Mitsui-Soko Supply Chain Solutions completed a three-month pilot in its e-commerce facility, owned by Prologis Japan, before deploying the system throughout its 6,000-square-meter (64,600-square-foot) space. With the SmartLPS solution, Mitsui-Soko can track workers and forklifts as they move through aisles measuring 3 meters (9.8 feet) in width, providing both real-time and analytic-based data.

In real time, the technology provides management with safety-based data by determining where individuals are located and when collisions with forklifts could pose a risk. By knowing how often forklifts are used, for instance, and by then adjusting their movement for efficiency, Pavate explains, companies can reduce the number of forklifts they require to operate. The data also enables businesses to adjust the placement and storage of inventory, thereby improving warehouse space allocation and space efficiency.

“In that way,” Pavate states, “they can increase the utilization of less-occupied spaces,” for instance. Additionally, the technology can track the movements of cobots, making their use, along with the human workers, safer and more efficient. “Warehouse-management systems today are missing the real-world data of worker movement and insights into what is actually happening to further improve placement of inventory,” he says.

The solution serves a similar purpose at factories, Pavate notes, and the company is carrying out proofs-of-concept in the factory environment to improve efficiency. With COVID-19 quarantines, some plants are seeking a technology-based solution to understand where workers go and whether or not they are maintaining the necessary distance from each other, as well to improve efficiency. The company is currently in conversations with several hospitals that need to locate high-value assets and monitor healthcare providers, where traditional Wi-Fi and BLE systems have not been sufficiently accurate to locate assets or individuals.

Locix’s algorithm uses ranging and triangulation algorithms based on a combination of received signal strength indicators (RSSI), channel state information (CSI) and higher-bandwidth Wi-Fi, Pavate explains, as an alternative to traditional systems that depend heavily on RSSI. The system can use either time of arrival (TOA) or time distance of arrival (TDOA) between a tracker and an anchor. The TDOA version is slated to be released later this year.
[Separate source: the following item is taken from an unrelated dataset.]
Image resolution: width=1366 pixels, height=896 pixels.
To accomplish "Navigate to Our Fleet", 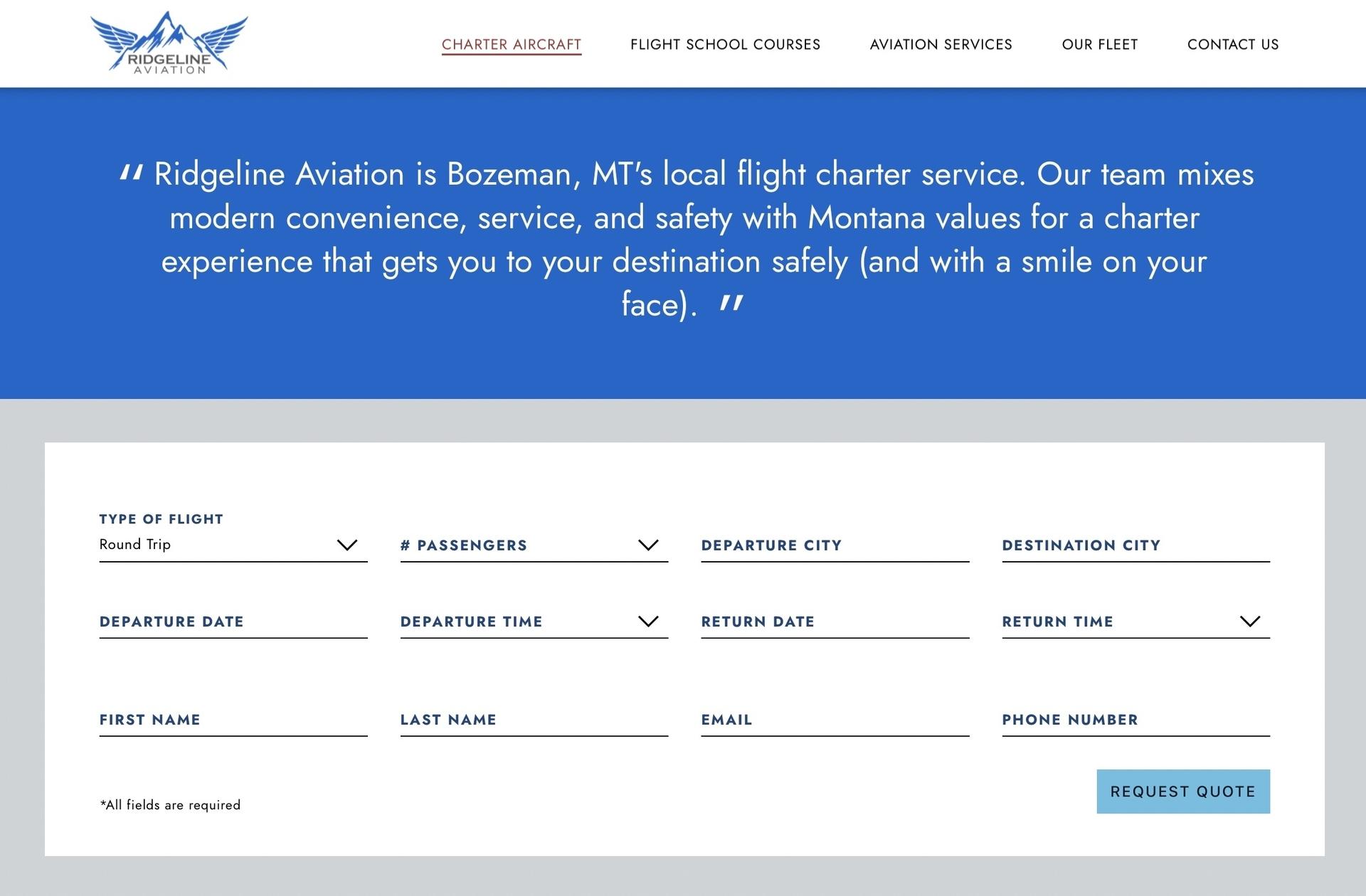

Typically, a user would install Locix’s anchors (also known as Wi-Fi stations) every 150 to 250 square meters (1,614 to 2,690 square feet). Each device has a Wi-Fi chip set, as well as a microcontroller connected to a power source, and can be mounted on pillars or a ceiling. A 10,000-square-meter (107,600-square-foot) space would require approximately 50 such stations. For a smaller space, there would need to be at least three or four anchors to create the necessary triangulation.

The anchors are priced between $100 and $150 apiece. Most deployments are leveraging Locix’s trackers that could be worn by workers, Pavate reports. The firm designs those trackers, as well as anchors that are manufactured by a third-party provider, and it provides an application programming interface for use with a company’s existing warehouse-management system or other software.
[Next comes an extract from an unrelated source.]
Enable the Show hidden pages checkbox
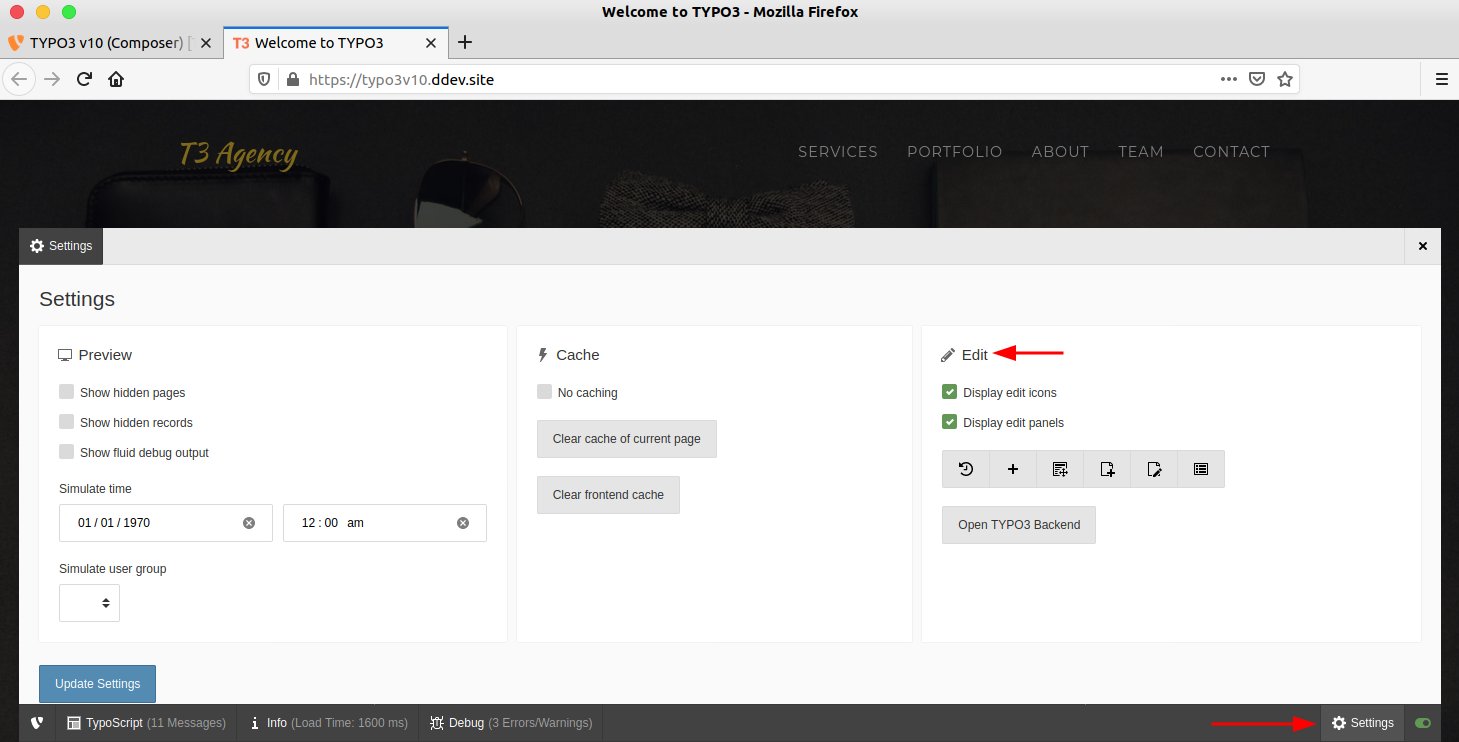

Prologis’s warehouse in Tokyo represents a similar use case to the distribution centers of the future, Pavate says, in which urbanized warehouses will operate closer to customers for faster delivery of goods. That’s because customers are ordering directly from manufacturers and expect to receive goods faster, and to have them delivered directly to their door.
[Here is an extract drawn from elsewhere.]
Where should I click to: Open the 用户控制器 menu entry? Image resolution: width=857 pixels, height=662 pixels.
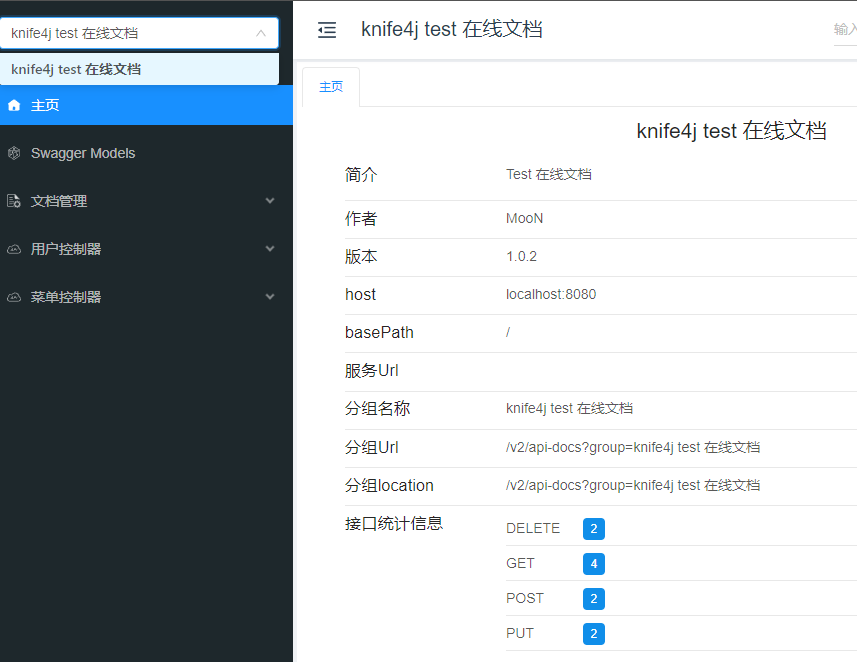tap(146, 249)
Locix also offers a high-definition (HD) image sensor solution to manage dock-level efficiency at DC by tracking which vehicles come and go to and from a facility, along with worker efficiency. The solution includes cameras that capture images of each truck, along with computer vision in Locix’s cloud-based software to recognize that vehicle’s identity and company owner. In the future, such data could be connected to Wi-Fi-based data regarding the movements of forklifts and workers, enabling a company to understand when a particular vehicle was loaded or unloaded, and thereby improve efficiency. The collected data can then be linked to machine learning and artificial intelligence, Pavate says, to provide real-time actionable data.